Thank you immensely for the article, I’ve been trying for several hours to diagnose the issue with FF not being fed the ActiveX control for the streaming video on this camera. The IETab worked perfectly and since in my insetallation, all the cameras are accessed via one page and just fed variables for which camera to connect to, I only have to add one URL to the always list.
Thanks again for the concise and clear information on this workaround, while eventually Dlink might get up to speed with the other popular browsers like Mozilla and FF
What if I want to view this camera using a Macintosh? I think you have to have IE in order to view the camera. IETab still uses the Internet Exploder rendering engine, it’s just wrapped in a Firefox shell. I want to view this camera in Safari or Opera. How can I accomplish this?
And it isn’t really just IE that it needs. It needs ActiveX.
If you are running Safari or Opera on Windows then you would need something that did a similar task.
If you are running this on Mac then you have a problem. I don’t use Mac in my regular computer tasks, but the video just does not work on Mac. I just opened the page in IE 5.2 on an iBook running 10.2 and got no video.
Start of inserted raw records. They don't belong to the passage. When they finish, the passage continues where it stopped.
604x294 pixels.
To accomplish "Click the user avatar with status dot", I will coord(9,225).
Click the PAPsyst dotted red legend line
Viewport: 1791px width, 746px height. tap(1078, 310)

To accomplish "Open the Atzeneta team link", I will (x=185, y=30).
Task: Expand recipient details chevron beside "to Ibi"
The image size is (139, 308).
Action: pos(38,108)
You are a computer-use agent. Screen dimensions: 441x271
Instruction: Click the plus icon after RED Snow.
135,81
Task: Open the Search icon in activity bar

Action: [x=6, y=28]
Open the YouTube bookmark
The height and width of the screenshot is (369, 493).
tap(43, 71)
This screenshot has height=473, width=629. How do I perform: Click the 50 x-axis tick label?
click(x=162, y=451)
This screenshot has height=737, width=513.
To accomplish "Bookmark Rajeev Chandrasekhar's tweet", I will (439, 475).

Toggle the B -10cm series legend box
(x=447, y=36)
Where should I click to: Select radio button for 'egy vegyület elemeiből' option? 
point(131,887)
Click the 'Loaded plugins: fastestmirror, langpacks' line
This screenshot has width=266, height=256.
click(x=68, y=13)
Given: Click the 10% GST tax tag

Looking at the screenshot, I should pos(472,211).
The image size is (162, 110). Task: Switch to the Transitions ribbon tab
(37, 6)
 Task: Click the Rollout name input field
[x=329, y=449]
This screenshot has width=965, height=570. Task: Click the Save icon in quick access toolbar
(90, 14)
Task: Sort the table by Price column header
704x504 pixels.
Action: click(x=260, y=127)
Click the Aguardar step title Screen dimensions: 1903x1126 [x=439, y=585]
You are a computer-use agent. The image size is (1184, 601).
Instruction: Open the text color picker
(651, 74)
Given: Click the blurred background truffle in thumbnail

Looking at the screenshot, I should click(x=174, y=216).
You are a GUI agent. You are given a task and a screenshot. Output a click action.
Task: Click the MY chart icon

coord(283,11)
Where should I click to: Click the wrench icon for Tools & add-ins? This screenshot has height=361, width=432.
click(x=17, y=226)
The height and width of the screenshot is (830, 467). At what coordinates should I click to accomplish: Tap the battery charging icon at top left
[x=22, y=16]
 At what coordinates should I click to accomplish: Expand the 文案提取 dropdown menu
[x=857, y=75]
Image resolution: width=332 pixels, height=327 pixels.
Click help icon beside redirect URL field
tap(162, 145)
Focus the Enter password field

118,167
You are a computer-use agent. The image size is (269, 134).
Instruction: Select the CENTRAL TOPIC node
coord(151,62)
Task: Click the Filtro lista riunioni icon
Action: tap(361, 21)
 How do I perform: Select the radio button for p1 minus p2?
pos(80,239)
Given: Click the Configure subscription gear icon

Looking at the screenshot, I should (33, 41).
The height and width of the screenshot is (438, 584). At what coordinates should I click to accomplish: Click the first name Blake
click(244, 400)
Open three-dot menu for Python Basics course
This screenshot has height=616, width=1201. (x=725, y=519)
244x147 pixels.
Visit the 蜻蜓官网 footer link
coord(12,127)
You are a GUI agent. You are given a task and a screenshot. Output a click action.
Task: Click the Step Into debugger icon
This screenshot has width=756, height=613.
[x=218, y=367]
There may be something out there to make it work, but it won’t do it out of the box.
You will just need a cheap windows box for viewing.
I will add that you can view the jpg image from the camera by doing /cgi-bin/video.jpg
To view this using Firefox I create the page in php and append a timestamp to avoid caching with the username and password prepended.
http://username:password@192.168.0.20/cgi-bin/video.jpg?size=2&cidx=< ?php echo time(); ?>
I have used the JW Image Rotator ( http://www.jeroenwijering.com/?item=JW_Image_Rotator ) as a way to cycle through several camera images, and it can just keep loading one camera image.
For stability issues where a camera may not respond quickly I have made a jpg proxy which uses cURL and GD to either grab and proxy the image or to create an error image to keep the script from freaking out.